Hong Kong pro-democracy agitation enters fourth week as impasse continues

20 October 2014

Protests in Hong Kong's pro-democracy agitation entered their fourth week, with the  government running out of options to deal with the crisis and demonstrators getting increasingly aggressive in confrontations with the police, Reuters reported.

Dozens of people were reportedly injured, including 22 police personnel, in two nights of clashes that started Friday in the densely populated Mong Kok district of the Chinese-controlled city.

According to police four people were arrested early on Sunday.

Although the area was calm early today scores of protesters remained on the streets.

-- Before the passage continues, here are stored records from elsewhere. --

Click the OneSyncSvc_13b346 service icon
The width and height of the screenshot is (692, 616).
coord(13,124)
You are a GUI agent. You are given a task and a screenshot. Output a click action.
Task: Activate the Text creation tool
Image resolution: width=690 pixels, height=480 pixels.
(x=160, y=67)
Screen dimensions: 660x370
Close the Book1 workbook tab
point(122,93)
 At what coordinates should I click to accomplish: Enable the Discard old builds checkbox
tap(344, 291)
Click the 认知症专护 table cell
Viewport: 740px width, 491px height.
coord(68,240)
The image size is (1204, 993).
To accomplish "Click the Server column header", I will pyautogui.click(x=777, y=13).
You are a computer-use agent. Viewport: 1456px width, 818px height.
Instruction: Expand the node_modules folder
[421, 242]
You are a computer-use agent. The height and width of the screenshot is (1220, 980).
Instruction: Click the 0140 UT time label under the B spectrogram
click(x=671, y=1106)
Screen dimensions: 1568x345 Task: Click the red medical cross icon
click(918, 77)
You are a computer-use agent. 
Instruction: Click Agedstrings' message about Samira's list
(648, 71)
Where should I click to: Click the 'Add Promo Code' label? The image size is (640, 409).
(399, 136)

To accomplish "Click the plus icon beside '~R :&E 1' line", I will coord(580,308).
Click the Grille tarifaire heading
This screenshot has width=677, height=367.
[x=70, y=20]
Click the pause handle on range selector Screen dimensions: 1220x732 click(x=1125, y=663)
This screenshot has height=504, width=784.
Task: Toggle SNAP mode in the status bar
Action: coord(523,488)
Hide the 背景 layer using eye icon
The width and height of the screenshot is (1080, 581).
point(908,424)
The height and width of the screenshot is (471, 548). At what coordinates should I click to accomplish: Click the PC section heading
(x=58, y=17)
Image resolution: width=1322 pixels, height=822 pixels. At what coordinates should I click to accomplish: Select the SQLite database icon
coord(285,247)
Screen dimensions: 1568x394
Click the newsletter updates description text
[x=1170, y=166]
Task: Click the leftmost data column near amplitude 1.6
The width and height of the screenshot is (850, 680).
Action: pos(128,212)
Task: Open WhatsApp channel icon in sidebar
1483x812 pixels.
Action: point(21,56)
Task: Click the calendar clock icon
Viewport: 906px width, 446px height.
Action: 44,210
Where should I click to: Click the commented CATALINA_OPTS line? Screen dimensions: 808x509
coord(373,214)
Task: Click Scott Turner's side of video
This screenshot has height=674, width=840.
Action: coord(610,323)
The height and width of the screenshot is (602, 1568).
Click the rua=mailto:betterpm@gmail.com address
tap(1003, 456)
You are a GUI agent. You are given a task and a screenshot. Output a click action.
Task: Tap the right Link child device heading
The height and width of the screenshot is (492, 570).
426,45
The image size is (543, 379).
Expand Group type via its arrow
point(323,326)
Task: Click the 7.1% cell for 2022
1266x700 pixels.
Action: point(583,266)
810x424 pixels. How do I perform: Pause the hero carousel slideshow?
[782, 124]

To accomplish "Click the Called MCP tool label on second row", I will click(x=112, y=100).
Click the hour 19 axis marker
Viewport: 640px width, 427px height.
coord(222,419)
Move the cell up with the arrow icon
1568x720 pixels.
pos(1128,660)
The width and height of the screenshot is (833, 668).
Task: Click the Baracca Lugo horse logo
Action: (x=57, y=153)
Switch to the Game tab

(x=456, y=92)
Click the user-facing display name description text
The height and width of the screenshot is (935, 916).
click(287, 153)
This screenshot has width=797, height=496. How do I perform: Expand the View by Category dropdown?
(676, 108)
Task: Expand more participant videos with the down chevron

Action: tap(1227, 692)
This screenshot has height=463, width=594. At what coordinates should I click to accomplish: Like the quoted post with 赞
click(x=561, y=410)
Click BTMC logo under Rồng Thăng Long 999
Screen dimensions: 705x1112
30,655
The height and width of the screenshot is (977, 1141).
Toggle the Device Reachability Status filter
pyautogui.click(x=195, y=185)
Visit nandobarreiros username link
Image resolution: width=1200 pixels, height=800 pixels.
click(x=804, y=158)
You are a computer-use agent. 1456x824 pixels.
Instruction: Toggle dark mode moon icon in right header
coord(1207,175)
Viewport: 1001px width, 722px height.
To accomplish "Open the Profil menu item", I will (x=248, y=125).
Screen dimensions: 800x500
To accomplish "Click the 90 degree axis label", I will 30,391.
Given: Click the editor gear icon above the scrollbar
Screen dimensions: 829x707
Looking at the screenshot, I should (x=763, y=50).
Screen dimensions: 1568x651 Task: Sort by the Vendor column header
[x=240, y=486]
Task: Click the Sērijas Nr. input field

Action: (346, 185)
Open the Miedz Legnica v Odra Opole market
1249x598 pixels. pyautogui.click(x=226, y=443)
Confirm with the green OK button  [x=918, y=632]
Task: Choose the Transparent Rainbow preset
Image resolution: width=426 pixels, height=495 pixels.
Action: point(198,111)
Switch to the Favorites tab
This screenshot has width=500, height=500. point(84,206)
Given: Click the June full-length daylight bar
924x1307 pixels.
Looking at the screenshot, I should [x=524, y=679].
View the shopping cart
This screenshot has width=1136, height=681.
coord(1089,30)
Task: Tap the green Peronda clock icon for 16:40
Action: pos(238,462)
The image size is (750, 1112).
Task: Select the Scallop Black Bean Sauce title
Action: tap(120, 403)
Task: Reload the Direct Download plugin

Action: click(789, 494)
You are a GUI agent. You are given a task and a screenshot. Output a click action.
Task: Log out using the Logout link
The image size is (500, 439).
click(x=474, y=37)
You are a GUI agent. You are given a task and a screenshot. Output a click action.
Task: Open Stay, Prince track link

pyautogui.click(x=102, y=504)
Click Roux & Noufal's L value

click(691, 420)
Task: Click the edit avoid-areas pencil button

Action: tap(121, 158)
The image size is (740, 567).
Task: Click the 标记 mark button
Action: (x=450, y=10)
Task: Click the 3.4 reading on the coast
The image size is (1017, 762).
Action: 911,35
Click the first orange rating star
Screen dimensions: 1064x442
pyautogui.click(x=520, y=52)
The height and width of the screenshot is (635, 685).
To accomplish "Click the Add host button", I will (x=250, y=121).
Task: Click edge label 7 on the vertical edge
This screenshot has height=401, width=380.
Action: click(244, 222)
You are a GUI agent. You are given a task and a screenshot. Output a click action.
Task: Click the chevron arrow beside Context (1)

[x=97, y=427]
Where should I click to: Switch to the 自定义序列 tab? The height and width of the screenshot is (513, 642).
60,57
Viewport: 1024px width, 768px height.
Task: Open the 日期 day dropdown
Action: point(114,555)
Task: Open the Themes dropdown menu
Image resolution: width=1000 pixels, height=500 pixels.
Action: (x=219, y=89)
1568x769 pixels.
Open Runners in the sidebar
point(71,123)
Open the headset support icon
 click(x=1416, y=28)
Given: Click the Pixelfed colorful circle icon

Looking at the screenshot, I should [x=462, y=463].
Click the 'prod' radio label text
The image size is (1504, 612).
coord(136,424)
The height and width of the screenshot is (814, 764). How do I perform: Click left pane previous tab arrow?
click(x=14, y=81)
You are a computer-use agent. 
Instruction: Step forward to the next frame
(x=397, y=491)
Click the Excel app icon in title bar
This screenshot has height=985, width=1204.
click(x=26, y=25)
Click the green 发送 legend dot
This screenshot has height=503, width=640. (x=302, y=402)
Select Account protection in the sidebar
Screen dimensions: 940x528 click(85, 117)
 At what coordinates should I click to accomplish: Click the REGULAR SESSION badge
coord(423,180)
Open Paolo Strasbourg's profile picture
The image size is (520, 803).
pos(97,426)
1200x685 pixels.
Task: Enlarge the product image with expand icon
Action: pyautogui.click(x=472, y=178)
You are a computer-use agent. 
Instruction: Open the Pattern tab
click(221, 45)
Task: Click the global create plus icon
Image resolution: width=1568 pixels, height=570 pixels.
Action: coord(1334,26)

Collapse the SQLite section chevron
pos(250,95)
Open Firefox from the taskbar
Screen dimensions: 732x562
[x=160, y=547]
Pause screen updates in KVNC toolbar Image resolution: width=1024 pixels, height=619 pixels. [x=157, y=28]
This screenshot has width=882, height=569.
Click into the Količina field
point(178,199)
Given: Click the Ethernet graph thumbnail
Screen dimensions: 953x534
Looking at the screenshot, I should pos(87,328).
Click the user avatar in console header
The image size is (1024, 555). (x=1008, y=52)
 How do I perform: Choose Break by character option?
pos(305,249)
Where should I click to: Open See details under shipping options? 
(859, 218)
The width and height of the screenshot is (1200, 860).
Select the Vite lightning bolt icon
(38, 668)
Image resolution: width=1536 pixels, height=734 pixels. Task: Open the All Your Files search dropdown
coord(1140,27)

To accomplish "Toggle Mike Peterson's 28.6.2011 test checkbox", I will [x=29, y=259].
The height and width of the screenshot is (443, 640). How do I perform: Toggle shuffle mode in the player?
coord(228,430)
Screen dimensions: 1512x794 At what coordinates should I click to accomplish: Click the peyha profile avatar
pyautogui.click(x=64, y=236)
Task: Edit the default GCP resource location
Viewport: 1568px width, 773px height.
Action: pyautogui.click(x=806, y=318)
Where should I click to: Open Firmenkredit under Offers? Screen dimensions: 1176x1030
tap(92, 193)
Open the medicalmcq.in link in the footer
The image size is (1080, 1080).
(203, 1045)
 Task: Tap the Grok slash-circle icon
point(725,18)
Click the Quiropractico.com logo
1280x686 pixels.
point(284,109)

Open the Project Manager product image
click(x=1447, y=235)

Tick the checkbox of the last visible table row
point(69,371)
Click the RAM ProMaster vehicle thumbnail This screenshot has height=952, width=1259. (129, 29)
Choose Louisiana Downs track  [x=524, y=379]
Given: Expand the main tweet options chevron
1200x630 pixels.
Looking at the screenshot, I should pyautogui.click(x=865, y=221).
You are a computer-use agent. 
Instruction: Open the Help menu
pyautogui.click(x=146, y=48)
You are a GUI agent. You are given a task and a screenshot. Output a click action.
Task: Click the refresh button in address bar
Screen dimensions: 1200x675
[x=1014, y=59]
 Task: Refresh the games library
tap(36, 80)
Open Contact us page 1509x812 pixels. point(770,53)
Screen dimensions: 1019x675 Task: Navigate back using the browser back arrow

According to commentators, the worst political crisis in Hong Kong since UK handed the free-wheeling city back to China in 1997 after its lease expired, rested on talks scheduled for tomorrow between the government and student protest leaders that would be broadcast live.

However, few were expecting any resolution given the two sides remained poles apart on how the city would elect its next leader in 2017.

Reuters quoted Sonny Lo, a professor at the Hong Kong Institute of Education as saying unless there was some kind of breakthrough in ... talks tomorrow, he was worried the standoff could worsen and turn violent.

He added a new and much more problematic stage may be reached. He added, he hoped the government had worked out some compromises as things could get very difficult.

Meanwhile, pro-democracy activists have firmly denied Hong Kong leader C Y Leung's claim that "external forces" were involved in protests in the territory, the BBC reported.

According to student activist Alex Chow, the leader's comments were "irresponsible". He added Leung had not provided any evidence to support his claim.

Parts of Hong Kong had been paralysed by pro-democracy demonstrations for the past three weeks.

The protesters angered by the Chinese government's decision to vet candidates for the leadership polls in 2017 have called for fully democratic elections in Hong Kong.

In an interview with local broadcaster ATV, Leung said the protests were "not entirely a domestic movement, as external forces are involved.'' He however, declined to give details or name the countries he thought were involved.

Chow, from the Hong Kong Federation of Students, said, "To make a statement that there are foreign powers infiltrating this movement right before the discussions, is evidence that C Y [Leung] is hoping to crack down on the entire movement."